• _Task requirements_
Copy the listing lines from the one containing "Image resolution: width=1828" down to the one containing "ohlc-open-key: O: is", replacing "pixels" with "px" and keeping everything else the same. Leave the pictures out.

(Collected data entries)
--- START ---
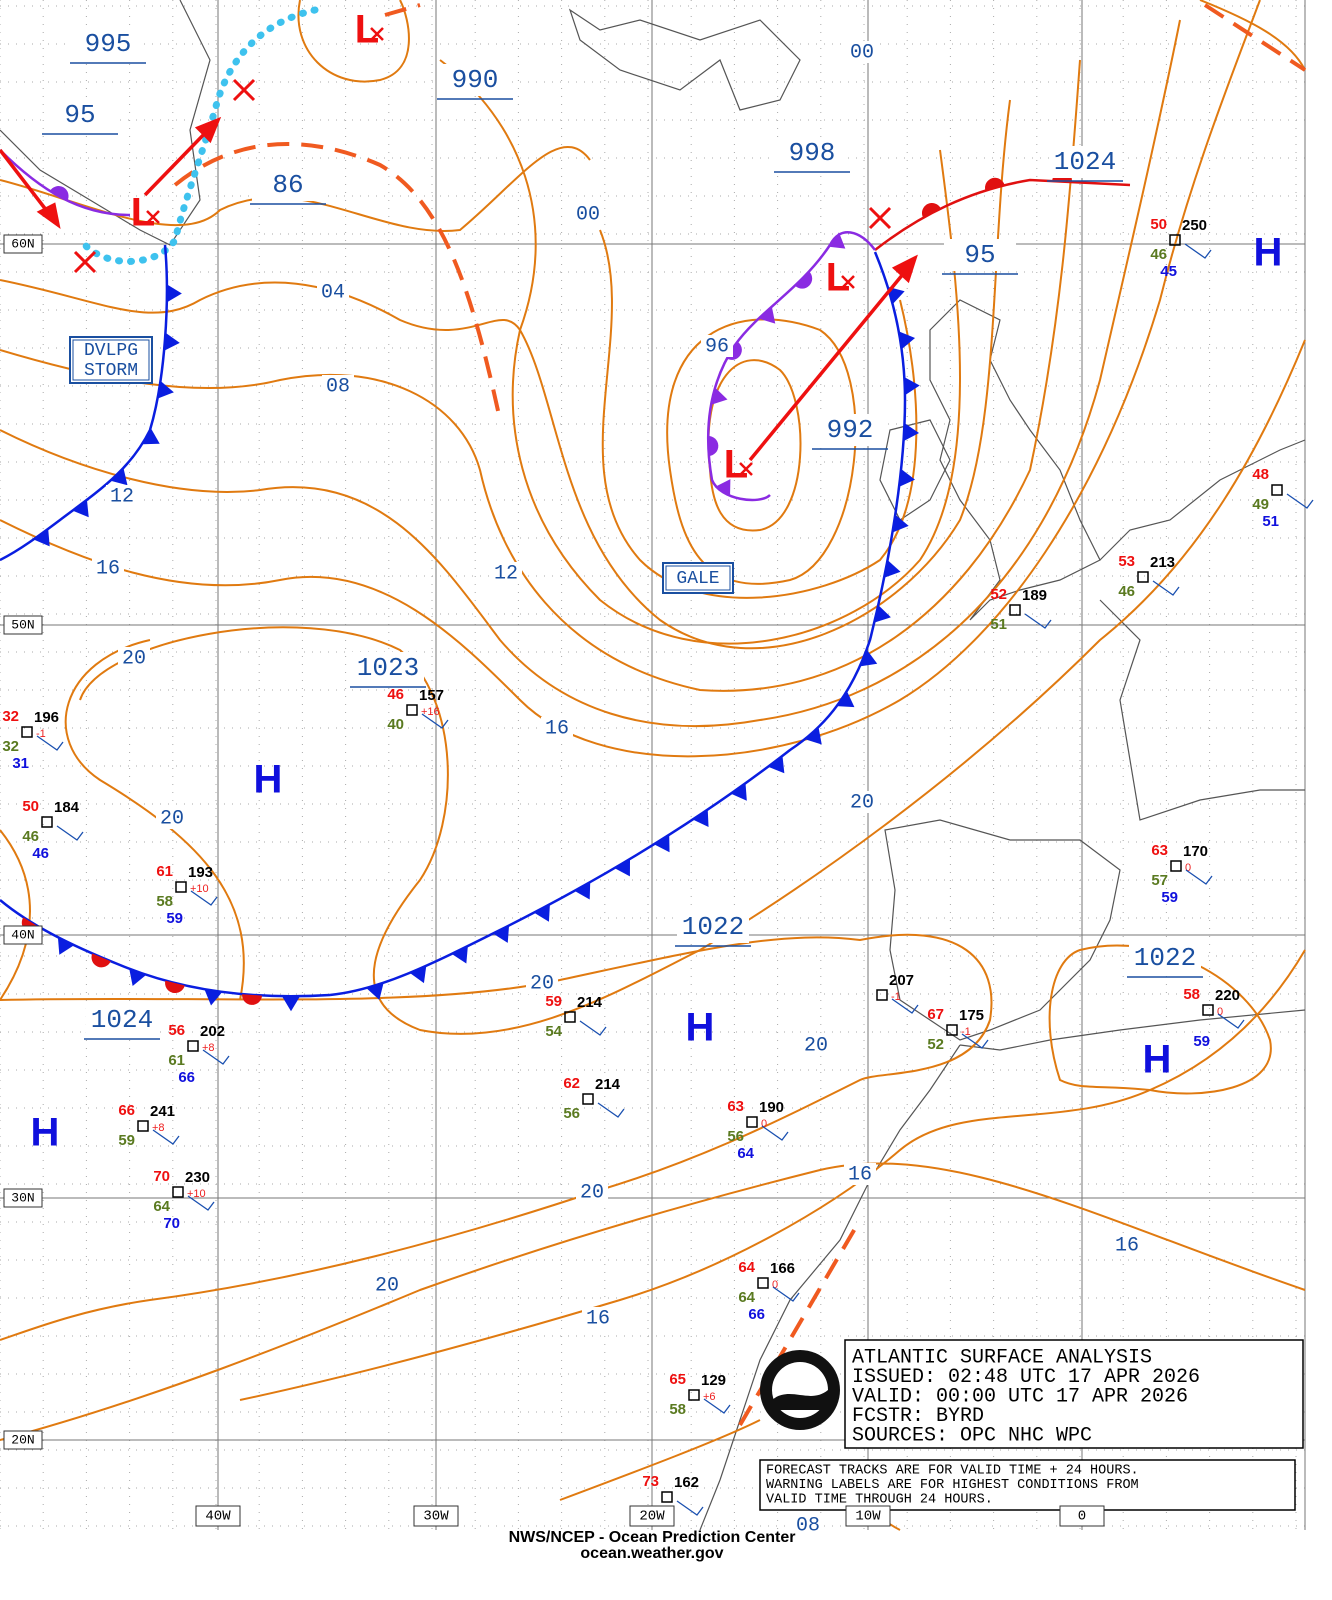  What do you see at coordinates (1196, 852) in the screenshot?
I see `station-pressure: 170` at bounding box center [1196, 852].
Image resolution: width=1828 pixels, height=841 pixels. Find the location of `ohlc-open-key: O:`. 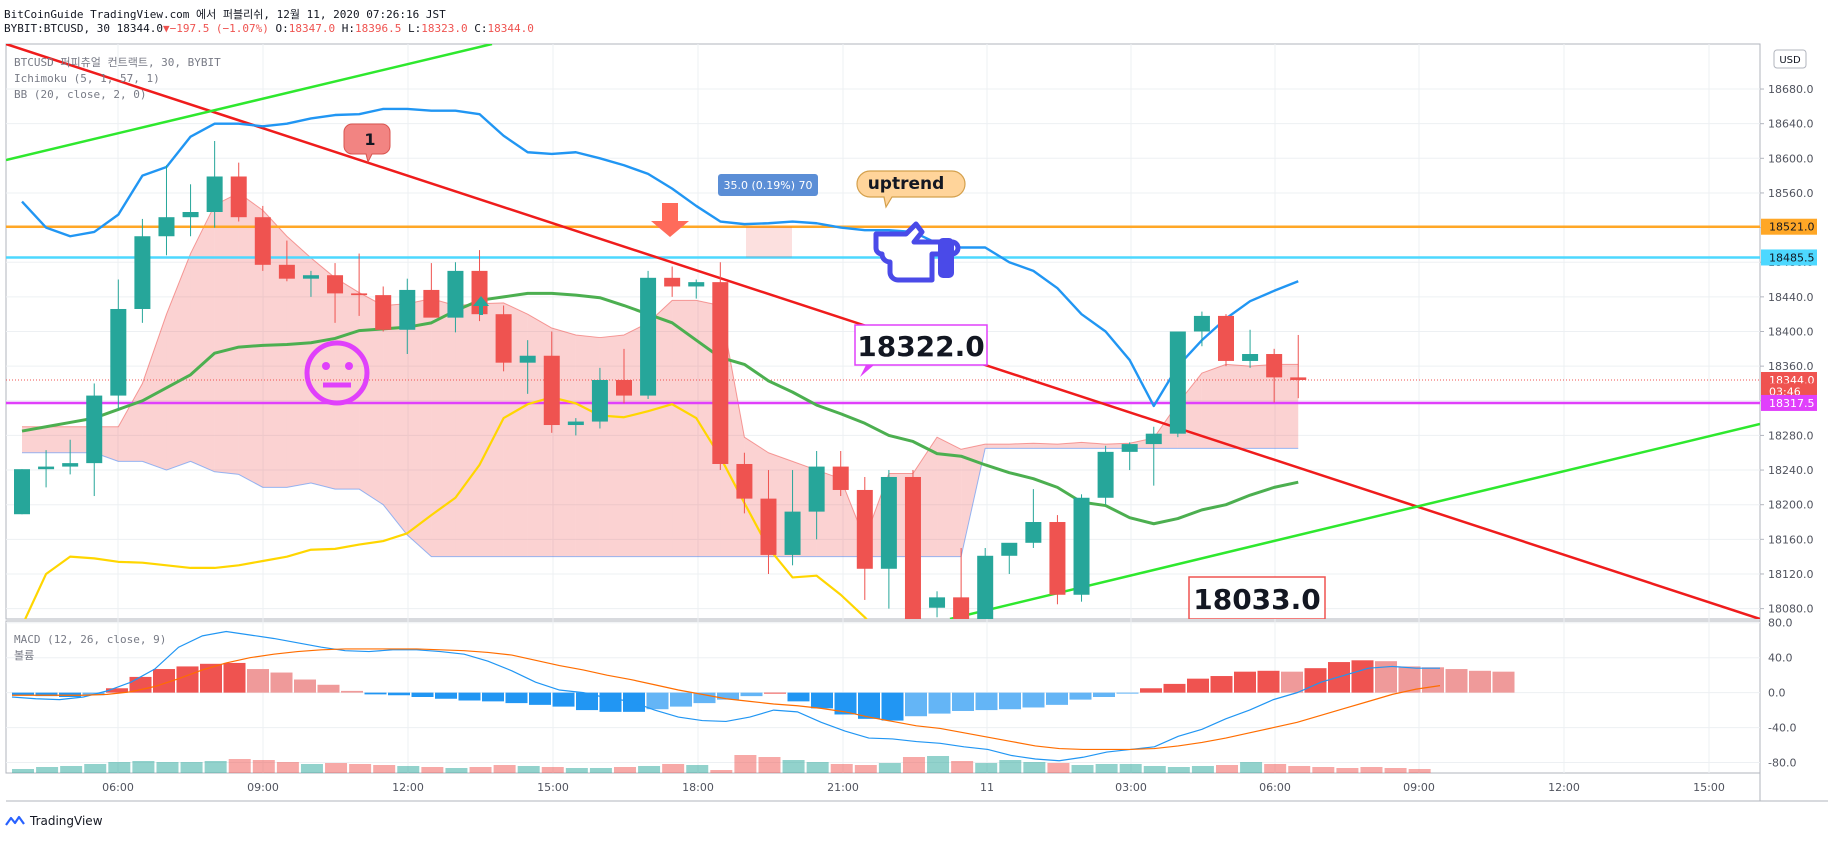

ohlc-open-key: O: is located at coordinates (282, 28).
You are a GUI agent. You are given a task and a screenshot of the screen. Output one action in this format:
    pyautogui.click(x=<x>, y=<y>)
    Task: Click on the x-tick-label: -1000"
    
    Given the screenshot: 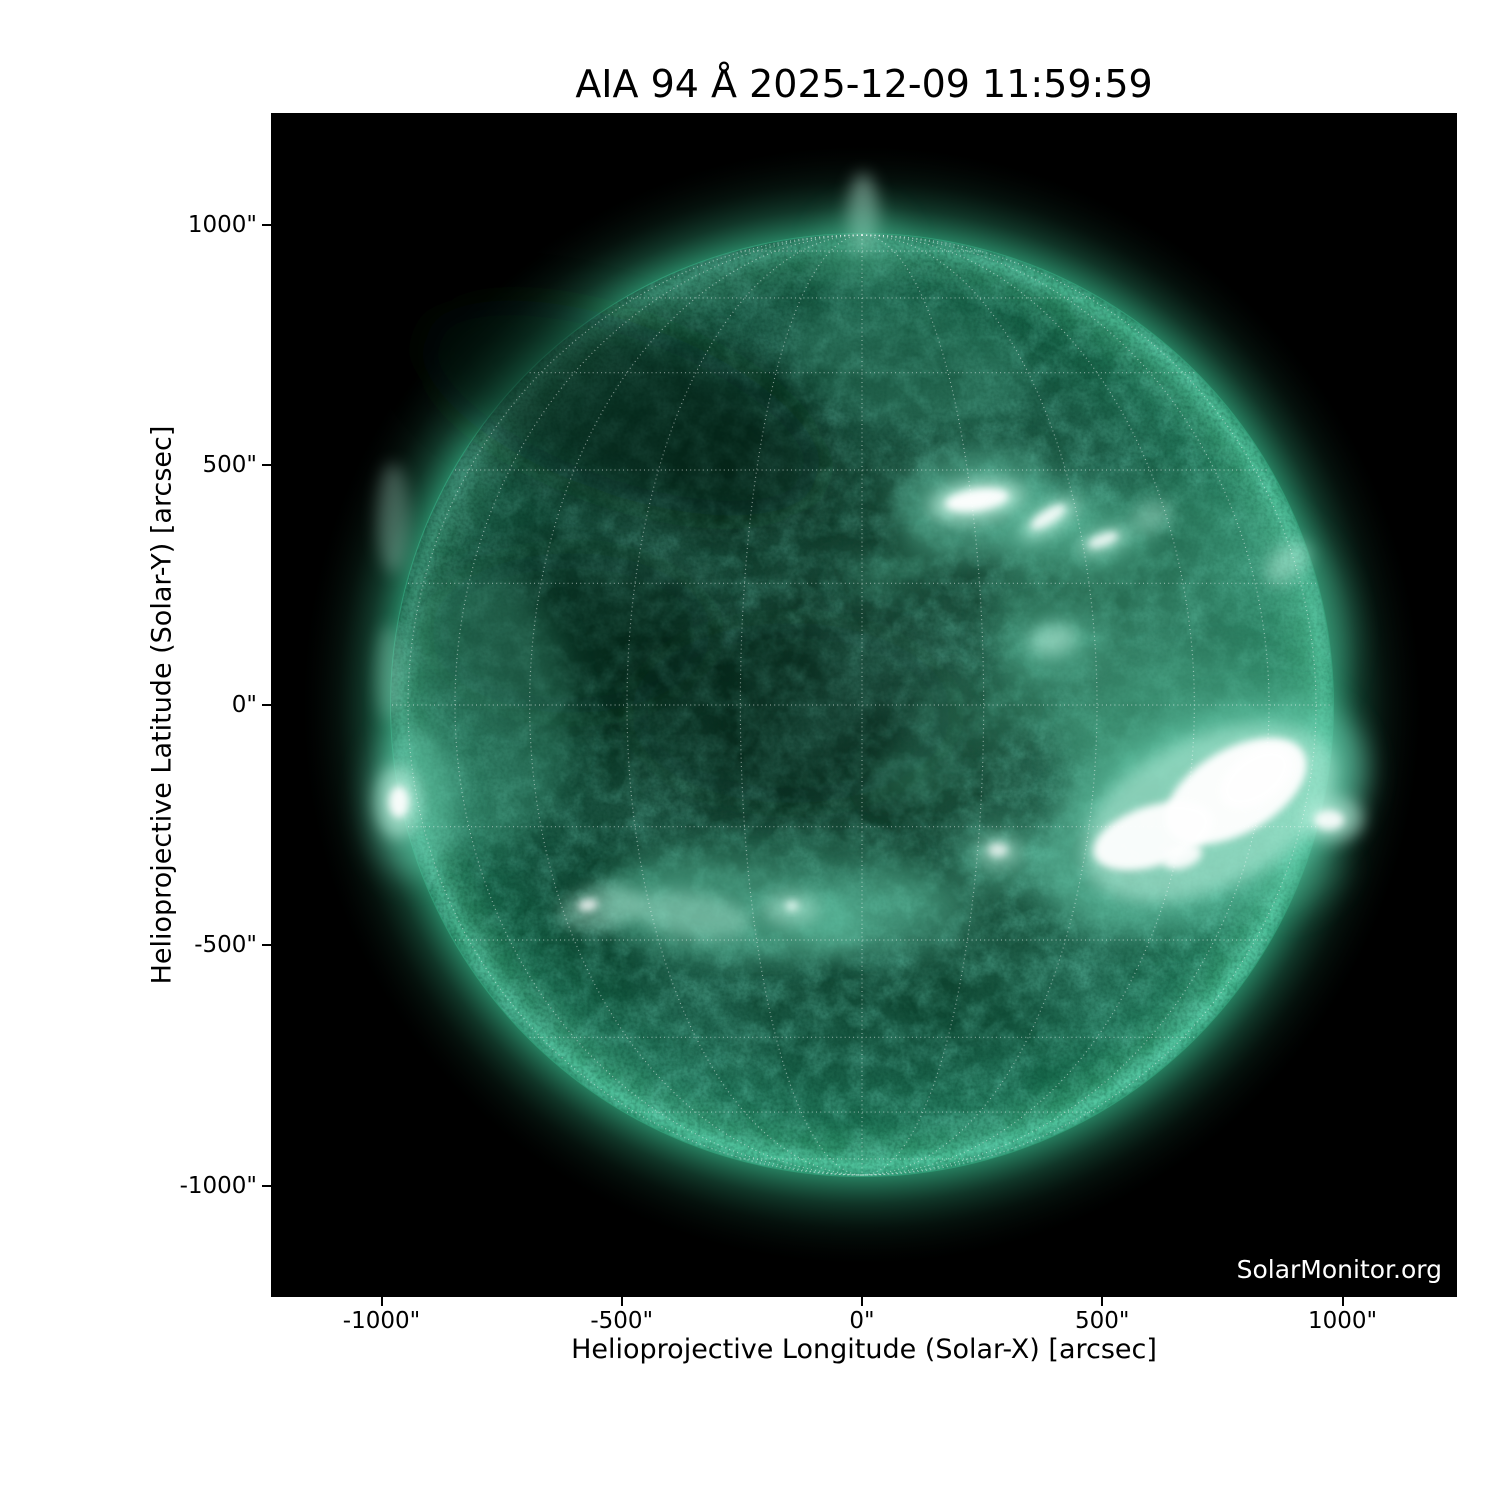 What is the action you would take?
    pyautogui.click(x=382, y=1321)
    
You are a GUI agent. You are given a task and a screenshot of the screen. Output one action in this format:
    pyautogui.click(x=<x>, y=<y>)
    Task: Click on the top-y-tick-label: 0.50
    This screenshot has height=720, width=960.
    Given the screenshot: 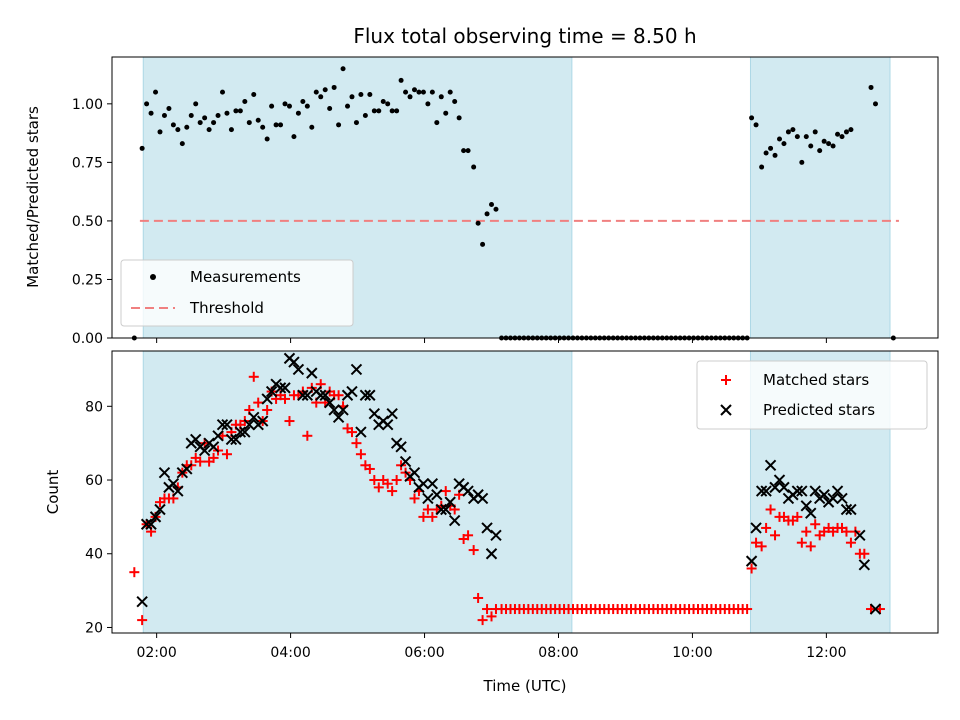 What is the action you would take?
    pyautogui.click(x=88, y=222)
--- END ---
• _Your solution_
Image resolution: width=1828 px, height=841 px. Find the location of `ohlc-open-key: O:`. 

ohlc-open-key: O: is located at coordinates (282, 28).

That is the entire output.